EXERCISE PROMPT:
From the lines below, copy out each line that contains the string "radio".

(Rows of pointing data)
== == ==

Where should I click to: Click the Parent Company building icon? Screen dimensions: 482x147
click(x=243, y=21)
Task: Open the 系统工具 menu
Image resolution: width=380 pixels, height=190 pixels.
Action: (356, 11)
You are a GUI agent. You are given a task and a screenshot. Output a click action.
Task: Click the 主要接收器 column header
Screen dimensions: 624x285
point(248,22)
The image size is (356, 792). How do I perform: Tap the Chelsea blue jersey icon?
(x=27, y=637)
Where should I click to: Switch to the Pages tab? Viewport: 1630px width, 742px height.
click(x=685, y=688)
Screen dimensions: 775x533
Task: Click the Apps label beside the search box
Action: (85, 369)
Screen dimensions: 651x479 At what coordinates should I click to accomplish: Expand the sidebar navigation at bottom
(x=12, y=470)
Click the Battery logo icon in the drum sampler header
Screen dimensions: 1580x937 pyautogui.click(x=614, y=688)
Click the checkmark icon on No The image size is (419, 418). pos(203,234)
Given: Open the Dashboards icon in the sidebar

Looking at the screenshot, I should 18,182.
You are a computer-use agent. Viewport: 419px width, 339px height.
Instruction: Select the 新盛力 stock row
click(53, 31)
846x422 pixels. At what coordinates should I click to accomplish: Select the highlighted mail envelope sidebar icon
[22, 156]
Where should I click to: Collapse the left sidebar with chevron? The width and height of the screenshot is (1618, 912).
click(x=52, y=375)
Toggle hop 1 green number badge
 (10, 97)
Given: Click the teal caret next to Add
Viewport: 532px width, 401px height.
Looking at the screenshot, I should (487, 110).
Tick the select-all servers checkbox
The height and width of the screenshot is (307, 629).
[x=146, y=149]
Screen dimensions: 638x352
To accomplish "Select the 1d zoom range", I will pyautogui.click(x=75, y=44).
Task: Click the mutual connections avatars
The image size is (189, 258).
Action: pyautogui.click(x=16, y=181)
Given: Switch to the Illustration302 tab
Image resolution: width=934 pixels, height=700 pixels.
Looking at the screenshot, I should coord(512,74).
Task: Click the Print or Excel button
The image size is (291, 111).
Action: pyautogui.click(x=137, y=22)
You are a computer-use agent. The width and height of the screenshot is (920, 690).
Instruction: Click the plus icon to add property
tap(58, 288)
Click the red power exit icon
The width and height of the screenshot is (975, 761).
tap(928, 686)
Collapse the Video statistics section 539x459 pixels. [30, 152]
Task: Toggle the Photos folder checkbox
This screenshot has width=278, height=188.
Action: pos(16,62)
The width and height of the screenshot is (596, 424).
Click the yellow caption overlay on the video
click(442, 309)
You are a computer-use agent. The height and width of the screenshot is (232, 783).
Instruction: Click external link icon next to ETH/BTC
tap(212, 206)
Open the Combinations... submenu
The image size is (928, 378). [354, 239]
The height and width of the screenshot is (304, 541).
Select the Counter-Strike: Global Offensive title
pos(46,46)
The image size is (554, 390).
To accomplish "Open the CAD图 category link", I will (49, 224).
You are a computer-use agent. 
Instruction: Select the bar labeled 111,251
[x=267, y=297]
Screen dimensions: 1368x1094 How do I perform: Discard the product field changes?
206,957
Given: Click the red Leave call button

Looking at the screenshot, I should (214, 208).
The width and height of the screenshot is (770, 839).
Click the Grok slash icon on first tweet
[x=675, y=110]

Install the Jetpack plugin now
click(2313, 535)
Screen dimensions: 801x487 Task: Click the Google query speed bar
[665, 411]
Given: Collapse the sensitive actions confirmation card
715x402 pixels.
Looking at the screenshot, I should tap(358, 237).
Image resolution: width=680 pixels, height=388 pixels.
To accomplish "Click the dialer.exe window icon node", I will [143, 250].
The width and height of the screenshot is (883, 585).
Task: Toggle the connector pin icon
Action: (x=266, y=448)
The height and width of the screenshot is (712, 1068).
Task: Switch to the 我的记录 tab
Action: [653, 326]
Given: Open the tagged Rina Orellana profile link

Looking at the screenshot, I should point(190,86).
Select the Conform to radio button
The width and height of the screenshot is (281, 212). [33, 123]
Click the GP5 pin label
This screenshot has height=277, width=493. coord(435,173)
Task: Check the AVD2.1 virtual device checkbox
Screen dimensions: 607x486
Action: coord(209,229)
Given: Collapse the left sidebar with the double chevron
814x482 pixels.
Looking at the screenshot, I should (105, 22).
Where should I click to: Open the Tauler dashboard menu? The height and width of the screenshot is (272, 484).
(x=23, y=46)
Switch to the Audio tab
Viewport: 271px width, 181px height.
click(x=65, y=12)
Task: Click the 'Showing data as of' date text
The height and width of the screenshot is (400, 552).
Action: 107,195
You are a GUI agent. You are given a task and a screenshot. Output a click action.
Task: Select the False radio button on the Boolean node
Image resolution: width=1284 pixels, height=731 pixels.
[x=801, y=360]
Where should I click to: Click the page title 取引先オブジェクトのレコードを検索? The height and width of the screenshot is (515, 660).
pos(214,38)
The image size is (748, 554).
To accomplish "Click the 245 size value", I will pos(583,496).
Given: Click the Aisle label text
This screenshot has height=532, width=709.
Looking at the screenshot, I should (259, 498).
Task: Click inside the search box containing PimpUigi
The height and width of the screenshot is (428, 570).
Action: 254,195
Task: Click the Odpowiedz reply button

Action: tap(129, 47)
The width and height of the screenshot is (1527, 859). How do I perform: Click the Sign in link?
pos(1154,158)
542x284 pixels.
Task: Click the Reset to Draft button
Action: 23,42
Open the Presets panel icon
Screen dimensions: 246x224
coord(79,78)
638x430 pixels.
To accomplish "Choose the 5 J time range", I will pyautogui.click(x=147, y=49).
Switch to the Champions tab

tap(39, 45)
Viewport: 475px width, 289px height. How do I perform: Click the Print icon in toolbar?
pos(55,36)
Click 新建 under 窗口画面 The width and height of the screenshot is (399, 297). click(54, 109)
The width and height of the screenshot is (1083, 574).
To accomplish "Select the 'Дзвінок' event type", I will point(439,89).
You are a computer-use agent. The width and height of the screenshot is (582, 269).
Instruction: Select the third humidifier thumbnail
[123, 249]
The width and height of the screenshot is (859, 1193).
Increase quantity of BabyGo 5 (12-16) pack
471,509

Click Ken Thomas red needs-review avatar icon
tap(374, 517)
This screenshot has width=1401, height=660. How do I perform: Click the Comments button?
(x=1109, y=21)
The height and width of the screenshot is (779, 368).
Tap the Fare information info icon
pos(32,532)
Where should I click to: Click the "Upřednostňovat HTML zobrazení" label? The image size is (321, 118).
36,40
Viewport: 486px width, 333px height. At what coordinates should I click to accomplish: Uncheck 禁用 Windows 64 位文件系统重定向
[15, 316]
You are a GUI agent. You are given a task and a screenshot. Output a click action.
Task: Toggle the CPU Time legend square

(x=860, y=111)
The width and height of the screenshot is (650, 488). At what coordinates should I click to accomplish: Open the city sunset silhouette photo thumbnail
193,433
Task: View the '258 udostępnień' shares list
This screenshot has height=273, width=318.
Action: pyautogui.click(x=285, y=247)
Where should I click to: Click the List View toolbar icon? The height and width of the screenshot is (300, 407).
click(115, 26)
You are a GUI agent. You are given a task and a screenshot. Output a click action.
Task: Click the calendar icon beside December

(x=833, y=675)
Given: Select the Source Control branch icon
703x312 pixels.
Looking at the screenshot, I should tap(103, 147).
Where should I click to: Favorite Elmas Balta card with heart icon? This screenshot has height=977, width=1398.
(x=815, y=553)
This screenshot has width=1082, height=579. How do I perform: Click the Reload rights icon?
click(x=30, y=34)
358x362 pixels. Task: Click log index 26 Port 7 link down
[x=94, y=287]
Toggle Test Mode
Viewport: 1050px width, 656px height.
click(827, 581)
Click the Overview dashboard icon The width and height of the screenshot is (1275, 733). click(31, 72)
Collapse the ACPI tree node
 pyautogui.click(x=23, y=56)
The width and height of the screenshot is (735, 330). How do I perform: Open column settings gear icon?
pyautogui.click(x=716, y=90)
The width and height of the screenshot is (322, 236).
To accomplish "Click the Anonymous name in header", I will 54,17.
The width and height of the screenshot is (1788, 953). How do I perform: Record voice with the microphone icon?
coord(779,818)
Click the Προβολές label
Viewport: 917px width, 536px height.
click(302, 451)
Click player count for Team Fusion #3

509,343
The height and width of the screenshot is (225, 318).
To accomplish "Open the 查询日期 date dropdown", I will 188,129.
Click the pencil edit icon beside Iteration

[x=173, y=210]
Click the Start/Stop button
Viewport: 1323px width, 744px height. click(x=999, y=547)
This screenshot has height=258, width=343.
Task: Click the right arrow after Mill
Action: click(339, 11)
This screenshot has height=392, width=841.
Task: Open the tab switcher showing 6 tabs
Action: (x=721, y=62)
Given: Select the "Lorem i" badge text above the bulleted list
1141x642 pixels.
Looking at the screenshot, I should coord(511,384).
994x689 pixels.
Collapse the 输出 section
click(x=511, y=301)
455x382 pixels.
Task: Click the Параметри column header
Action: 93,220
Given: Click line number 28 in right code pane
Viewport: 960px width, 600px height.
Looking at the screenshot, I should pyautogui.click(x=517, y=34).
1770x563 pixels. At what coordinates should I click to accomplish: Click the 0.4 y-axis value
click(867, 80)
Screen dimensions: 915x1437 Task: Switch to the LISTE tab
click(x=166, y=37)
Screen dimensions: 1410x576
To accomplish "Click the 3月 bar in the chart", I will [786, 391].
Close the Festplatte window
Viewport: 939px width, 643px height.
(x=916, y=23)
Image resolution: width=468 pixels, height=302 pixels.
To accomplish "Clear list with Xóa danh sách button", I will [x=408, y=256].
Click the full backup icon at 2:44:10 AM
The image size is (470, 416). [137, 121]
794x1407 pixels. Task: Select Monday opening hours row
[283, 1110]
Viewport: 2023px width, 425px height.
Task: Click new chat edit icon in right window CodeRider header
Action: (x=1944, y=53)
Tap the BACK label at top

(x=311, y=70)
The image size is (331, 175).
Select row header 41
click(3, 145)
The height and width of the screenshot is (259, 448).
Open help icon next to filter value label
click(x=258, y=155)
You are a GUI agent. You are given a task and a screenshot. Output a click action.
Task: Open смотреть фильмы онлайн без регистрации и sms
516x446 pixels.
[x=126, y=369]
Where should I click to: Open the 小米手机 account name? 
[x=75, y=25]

== == ==

SOLVED PROBLEM:
Select the Conform to radio button
Task: Select the False radio button on the Boolean node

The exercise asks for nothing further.